= INSTRUCTIONS TO FOLLOW =
Lines of the listing that contain "item" need to be copied.

[[ DATA FOR THE TASK, beginning ]]

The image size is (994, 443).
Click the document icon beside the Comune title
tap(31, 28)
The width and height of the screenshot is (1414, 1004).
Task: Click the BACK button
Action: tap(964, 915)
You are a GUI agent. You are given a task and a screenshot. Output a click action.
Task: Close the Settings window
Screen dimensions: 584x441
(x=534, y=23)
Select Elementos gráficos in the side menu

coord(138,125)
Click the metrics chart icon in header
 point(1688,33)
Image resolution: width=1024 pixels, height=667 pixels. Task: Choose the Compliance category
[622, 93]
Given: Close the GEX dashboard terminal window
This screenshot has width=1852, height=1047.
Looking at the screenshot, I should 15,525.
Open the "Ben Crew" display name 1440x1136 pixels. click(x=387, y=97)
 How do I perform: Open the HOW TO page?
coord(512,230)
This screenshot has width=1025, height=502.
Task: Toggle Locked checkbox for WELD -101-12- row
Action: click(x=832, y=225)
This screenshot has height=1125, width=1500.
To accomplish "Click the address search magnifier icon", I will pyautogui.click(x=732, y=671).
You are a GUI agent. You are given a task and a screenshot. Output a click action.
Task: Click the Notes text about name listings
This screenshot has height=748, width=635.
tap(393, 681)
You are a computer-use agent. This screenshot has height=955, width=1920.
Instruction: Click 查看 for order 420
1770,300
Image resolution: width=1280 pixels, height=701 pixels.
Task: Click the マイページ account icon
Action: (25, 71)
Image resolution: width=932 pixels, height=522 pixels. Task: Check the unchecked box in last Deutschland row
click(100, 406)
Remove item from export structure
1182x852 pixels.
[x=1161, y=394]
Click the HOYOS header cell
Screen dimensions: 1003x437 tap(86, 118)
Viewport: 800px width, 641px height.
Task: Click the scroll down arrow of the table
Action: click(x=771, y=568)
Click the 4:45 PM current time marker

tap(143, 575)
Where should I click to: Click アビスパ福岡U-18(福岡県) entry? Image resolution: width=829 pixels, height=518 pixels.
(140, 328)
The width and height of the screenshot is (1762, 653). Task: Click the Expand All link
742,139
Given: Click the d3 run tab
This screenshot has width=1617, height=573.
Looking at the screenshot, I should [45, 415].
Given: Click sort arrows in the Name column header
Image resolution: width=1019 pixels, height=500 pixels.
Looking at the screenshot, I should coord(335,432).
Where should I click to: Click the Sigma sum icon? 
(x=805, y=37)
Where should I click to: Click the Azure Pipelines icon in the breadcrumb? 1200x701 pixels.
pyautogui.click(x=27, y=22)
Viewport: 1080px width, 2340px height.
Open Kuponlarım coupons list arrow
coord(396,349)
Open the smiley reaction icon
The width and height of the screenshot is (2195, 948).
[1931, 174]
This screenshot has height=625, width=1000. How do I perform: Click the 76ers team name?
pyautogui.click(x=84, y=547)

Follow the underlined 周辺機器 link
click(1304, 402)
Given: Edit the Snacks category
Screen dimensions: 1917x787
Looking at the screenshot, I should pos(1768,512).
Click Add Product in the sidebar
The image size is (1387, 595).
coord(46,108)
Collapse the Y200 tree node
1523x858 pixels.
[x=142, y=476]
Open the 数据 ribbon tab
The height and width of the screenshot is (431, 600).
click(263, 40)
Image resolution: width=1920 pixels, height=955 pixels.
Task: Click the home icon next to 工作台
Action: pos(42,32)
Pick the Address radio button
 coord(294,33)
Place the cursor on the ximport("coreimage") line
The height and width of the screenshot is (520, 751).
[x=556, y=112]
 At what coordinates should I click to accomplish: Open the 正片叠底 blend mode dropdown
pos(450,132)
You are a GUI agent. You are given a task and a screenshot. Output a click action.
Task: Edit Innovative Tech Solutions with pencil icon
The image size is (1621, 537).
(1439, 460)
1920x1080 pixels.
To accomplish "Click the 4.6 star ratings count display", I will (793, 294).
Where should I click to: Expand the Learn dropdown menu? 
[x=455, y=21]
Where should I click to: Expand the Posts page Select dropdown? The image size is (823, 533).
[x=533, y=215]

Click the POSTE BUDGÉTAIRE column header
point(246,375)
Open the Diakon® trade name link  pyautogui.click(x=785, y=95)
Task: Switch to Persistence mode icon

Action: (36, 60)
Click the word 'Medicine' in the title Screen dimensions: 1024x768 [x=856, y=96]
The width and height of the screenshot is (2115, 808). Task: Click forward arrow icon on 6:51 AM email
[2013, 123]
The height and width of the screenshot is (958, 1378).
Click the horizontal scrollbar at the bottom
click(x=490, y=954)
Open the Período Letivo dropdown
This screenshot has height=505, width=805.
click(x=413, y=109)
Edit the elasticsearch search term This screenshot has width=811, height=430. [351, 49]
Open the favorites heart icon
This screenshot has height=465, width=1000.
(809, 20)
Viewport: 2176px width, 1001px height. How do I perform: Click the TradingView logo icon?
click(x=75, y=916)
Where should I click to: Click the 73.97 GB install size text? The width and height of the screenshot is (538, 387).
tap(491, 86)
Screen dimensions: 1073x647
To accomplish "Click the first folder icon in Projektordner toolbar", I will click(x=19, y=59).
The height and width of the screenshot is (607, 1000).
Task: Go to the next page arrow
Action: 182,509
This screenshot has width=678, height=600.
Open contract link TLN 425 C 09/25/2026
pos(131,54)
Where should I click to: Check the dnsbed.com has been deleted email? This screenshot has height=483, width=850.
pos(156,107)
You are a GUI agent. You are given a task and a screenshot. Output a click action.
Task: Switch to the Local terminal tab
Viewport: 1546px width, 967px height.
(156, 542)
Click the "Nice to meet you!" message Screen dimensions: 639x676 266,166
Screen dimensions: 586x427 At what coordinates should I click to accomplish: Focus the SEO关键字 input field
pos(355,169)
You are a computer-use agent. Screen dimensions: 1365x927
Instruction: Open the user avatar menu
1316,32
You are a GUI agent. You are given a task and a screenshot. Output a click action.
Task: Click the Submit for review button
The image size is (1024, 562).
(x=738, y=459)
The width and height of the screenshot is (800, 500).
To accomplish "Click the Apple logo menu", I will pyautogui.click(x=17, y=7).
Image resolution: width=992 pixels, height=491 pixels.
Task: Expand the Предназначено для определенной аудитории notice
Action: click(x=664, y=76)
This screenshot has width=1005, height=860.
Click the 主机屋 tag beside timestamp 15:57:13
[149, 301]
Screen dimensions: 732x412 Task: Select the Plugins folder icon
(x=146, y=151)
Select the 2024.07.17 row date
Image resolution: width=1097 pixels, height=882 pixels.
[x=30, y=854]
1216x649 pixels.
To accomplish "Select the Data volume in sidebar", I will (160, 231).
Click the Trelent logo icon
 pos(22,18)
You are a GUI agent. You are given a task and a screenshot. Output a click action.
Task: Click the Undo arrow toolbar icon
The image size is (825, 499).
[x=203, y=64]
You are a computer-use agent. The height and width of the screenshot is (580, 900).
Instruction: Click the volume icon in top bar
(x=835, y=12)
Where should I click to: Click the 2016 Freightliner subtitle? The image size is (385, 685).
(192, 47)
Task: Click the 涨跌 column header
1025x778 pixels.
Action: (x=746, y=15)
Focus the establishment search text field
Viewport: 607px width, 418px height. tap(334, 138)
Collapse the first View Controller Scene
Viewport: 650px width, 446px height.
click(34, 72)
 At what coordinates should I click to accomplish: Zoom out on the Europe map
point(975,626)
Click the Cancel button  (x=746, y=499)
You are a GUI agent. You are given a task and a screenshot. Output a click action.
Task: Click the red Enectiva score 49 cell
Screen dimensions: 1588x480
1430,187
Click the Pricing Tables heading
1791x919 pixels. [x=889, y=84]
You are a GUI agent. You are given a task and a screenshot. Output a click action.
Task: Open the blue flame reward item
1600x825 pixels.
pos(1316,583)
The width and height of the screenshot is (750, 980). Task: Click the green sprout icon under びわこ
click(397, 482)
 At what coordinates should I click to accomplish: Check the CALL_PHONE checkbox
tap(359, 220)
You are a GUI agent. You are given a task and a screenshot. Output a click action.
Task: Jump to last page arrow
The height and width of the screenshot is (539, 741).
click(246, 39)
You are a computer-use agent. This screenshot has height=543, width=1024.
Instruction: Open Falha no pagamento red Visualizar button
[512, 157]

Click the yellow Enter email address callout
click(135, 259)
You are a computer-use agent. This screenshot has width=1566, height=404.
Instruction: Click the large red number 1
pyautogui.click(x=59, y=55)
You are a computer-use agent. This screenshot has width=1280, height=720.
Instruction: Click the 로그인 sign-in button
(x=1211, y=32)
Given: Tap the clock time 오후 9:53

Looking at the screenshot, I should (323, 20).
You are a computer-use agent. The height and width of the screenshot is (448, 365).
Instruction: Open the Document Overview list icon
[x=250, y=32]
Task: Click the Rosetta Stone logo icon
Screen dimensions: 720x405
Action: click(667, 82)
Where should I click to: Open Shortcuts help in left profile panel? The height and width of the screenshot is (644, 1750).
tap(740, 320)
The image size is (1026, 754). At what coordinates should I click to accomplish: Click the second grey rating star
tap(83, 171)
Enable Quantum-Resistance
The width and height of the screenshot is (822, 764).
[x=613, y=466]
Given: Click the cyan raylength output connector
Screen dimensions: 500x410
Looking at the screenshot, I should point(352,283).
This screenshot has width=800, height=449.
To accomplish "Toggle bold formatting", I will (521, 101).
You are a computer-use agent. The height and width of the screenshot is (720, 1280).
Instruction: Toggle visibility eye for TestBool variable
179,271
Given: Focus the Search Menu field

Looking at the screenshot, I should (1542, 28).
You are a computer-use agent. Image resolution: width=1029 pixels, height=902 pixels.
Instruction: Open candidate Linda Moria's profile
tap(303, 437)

[[ DATA FOR THE TASK, end ]]

= RESULT OF THIS EXERCISE =
Remove item from export structure
Task: Open the blue flame reward item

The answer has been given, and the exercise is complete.